12.5. Reprise du thème

Ces considérations sur le jeu de la roue et le goût sont à mettre en parallèle avec les considérations sur le goût au sens générique et au sens particulier que nous avons développées pour distinguer musique arcadienne et musique émancipée 2 .

On observe alors que le primat du goût (au sens générique) est clairement affirmé dans nos deux corpus. Comme référence ultime, il gère les différents types de musique, nous n’y reviendrons pas.

En revanche, ce dont traite le goût (au sens spécifique) n’est pas exactement de même nature dans nos deux sous-ensembles.

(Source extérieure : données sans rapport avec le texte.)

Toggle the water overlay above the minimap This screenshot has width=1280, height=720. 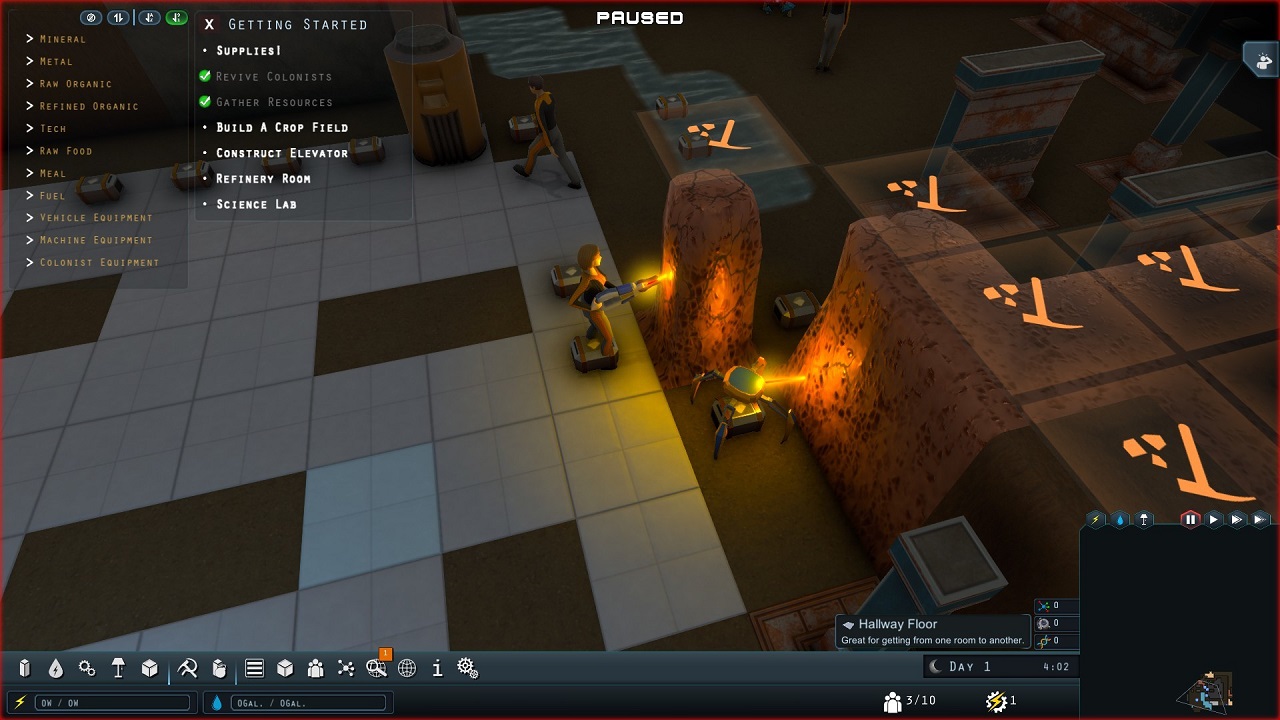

-Les règles techniques propres à la vielle, se déclinent à partir de la division du tour de roue en parties régulières, égales ou inégales comme à partir du coup de poignet. On note alors que la prédominance des règles est attachée à l'exécution des airs rapides, vifs et brillants.

En regard, considérant la musique baroque française, nous montrons 1 que la prédominance des règles est une des caractéristiques de la musique émancipée, dont le brillant est un attribut majeur, ainsi que l'interprétation virtuose. Mais ce type musical n'est pas que cela et, par ailleurs, la musique arcadienne n'exclut pas les airs vifs. Le recouvrement entre les deux champs n'est donc que partiel.

-D’autre part, quand on parle de vielle, il est fait appel au goût (au sens spécifique) au titre de système gestionnaire des airs lents et tendres, à partir d'un style de jeu reposant sur des variations dans la vitesse du tour de roue (dynamique et enflement du son) comme sur un travail des agréments, ainsi que nous le verrons ultérieurement.

En regard, nous notons que, dans la généralité de la musique française, le goût (au sens spécifique) a le primat dans la musique arcadienne, qui n'est pourtant pas exclusivement constituée d'airs tendres ou lents 2 .

Ce recouvrement seulement partiel, cette relative distorsion entre la musique baroque française en général et ce qui nous semble apparaître quand on observe de façon précise ce qu'écrivent les maîtres de vielle, s'explique par une série de facteurs hétérogènes tenant aux spécificités des deux corpus mis en vis-à-vis, les méthodes pour vielle d'une part (pour ce qui est de ce chapitre 12), les écrits sur la musique d'autre part (pour ce qui est des chapitres 2 et 3). Les auteurs de méthodes pour vielle poursuivent des objectifs précis qui les obligent à soumettre les textes qu'ils proposent à des impératifs divers.

-I- On peut penser que des auteurs de traités ou de manuels ne se soucient pas de prendre position dans les querelles de l'époque, Ramistes contre Lullistes, Querelle des Bouffons, Rousseau contre Rameau…Raisons pédagogiques obligent, nos auteurs chercheraient seulement l'efficacité dans un apprentissage fondamental.

-II- Ces traités ne sont pas « de musique » ou d’esthétique musicale, il s’agit de méthodes consacrées à un instrument de musique, donc comportant une part technique obligée, correspondant à l’acquisition des « règles du métier ».

-III - Et la vielle n’est pas n'importe quel instrument de musique ! Quand on présente des instruments nobles et reconnus, on s'intéresse, comme pour la voix, à la technique mise au service des choix esthétiques. Ainsi, pour le violon, voit on discuter les différences entre un jeu à l'italienne et un jeu à la française.

La vielle à roue n'est pas totalement disponible pour ce type de préoccupations. Il est en effet surtout question pour elle de vie ou de mort. Les échanges la concernant, que nous avons souvent cités tiennent soit de l'hagiographie, soit de l'attaque sans nuances. En vérité, les discussions passionnées portent toujours sur le même sujet : faut-il donner à la vielle à roue droit à la vie, ce qui veut dire la reconnaître comme instrument de musique convenable et estimable ? Faut-il la condamner à mort, décréter qu'elle n'est pas instrument de musique mais seulement ustensile de mendicité pour une population de gueux aveugles ?

On peut concevoir que nos auteurs de traités aient voulu avant tout faire la preuve que la vielle a droit à l'existence, qu'elle est un instrument de musique comme un autre, ouvert à tous les répertoires sans discrimination. Cette position militante suppose que l'on « ratisse large » pour montrer que la vielle est convient aux différents types de musique.

-IV- La vielle a certaines caractéristiques « anatomiques » particulières, la roue/archet mais aussi, un chevalet mobile susceptible de venir frapper la caisse de résonance 1 . D’où un idiome très spécifique, des contraintes et des limites, mais aussi des possibilités qui ne sont partagées avec aucun autre instrument et qui supposent l’application de règles strictes.

Notes
2.

Voir chapitre 2 : Musique arcadienne, Musique émancipée, et chapitre 3. : Distinguer deux musiques que le goût rassemblera ».

1.

Chapitre 2, section 2.6.3. : La musique émancipée et les règles.

2.

Chapitre 2, section 2.6.2. : Le goût et la musique arcadienne.

1.

Voir chapitre 14. : La trompette de la vielle et l’articulation du poignet.